This exercise needs all of the entries set down again, exactly as they read.

Task inputs: Begin

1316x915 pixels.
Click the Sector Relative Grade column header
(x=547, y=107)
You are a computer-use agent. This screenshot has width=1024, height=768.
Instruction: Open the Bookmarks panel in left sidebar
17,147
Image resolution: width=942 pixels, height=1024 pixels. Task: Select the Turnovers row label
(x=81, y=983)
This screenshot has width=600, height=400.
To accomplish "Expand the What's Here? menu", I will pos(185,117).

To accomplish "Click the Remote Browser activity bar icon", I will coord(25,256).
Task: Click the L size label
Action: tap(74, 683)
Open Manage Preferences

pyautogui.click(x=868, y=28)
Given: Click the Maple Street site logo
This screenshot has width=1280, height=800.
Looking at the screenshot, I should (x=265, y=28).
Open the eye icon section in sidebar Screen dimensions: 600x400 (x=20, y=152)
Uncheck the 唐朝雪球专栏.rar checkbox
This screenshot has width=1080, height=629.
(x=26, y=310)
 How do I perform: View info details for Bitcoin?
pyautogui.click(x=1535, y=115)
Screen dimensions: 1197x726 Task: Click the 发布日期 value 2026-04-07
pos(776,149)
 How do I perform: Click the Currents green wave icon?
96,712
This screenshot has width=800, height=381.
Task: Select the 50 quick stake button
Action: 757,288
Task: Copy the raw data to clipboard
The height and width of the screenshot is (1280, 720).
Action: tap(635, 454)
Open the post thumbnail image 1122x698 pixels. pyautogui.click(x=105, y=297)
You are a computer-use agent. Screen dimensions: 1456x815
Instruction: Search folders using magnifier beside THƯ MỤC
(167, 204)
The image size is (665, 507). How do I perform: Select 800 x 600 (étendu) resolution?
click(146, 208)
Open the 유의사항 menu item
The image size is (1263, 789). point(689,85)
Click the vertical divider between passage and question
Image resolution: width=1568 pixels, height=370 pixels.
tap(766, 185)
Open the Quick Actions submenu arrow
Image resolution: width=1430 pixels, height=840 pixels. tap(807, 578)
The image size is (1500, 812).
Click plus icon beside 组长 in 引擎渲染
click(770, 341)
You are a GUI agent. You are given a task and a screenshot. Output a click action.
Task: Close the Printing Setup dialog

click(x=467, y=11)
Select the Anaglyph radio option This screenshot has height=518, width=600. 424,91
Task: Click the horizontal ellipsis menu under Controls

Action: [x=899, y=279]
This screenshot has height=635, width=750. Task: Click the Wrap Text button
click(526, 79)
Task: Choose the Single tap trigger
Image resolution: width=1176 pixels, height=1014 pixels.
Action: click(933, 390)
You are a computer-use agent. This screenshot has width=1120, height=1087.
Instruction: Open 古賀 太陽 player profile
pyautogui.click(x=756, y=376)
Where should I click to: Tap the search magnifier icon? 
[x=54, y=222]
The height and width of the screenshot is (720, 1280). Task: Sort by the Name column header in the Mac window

Task inputs: End

▶ Response
1316x915 pixels.
Click the Sector Relative Grade column header
(x=547, y=107)
You are a computer-use agent. This screenshot has width=1024, height=768.
Instruction: Open the Bookmarks panel in left sidebar
17,147
Image resolution: width=942 pixels, height=1024 pixels. Task: Select the Turnovers row label
(x=81, y=983)
This screenshot has width=600, height=400.
To accomplish "Expand the What's Here? menu", I will pos(185,117).

To accomplish "Click the Remote Browser activity bar icon", I will coord(25,256).
Task: Click the L size label
Action: tap(74, 683)
Open Manage Preferences

pyautogui.click(x=868, y=28)
Given: Click the Maple Street site logo
This screenshot has width=1280, height=800.
Looking at the screenshot, I should (x=265, y=28).
Open the eye icon section in sidebar Screen dimensions: 600x400 (x=20, y=152)
Uncheck the 唐朝雪球专栏.rar checkbox
This screenshot has width=1080, height=629.
(x=26, y=310)
 How do I perform: View info details for Bitcoin?
pyautogui.click(x=1535, y=115)
Screen dimensions: 1197x726 Task: Click the 发布日期 value 2026-04-07
pos(776,149)
 How do I perform: Click the Currents green wave icon?
96,712
This screenshot has width=800, height=381.
Task: Select the 50 quick stake button
Action: 757,288
Task: Copy the raw data to clipboard
The height and width of the screenshot is (1280, 720).
Action: tap(635, 454)
Open the post thumbnail image 1122x698 pixels. pyautogui.click(x=105, y=297)
You are a computer-use agent. Screen dimensions: 1456x815
Instruction: Search folders using magnifier beside THƯ MỤC
(167, 204)
The image size is (665, 507). How do I perform: Select 800 x 600 (étendu) resolution?
click(146, 208)
Open the 유의사항 menu item
The image size is (1263, 789). point(689,85)
Click the vertical divider between passage and question
Image resolution: width=1568 pixels, height=370 pixels.
tap(766, 185)
Open the Quick Actions submenu arrow
Image resolution: width=1430 pixels, height=840 pixels. tap(807, 578)
The image size is (1500, 812).
Click plus icon beside 组长 in 引擎渲染
click(770, 341)
You are a GUI agent. You are given a task and a screenshot. Output a click action.
Task: Close the Printing Setup dialog

click(x=467, y=11)
Select the Anaglyph radio option This screenshot has height=518, width=600. 424,91
Task: Click the horizontal ellipsis menu under Controls

Action: [x=899, y=279]
This screenshot has height=635, width=750. Task: Click the Wrap Text button
click(526, 79)
Task: Choose the Single tap trigger
Image resolution: width=1176 pixels, height=1014 pixels.
Action: click(933, 390)
You are a computer-use agent. This screenshot has width=1120, height=1087.
Instruction: Open 古賀 太陽 player profile
pyautogui.click(x=756, y=376)
Where should I click to: Tap the search magnifier icon? 
[x=54, y=222]
The height and width of the screenshot is (720, 1280). Task: Sort by the Name column header in the Mac window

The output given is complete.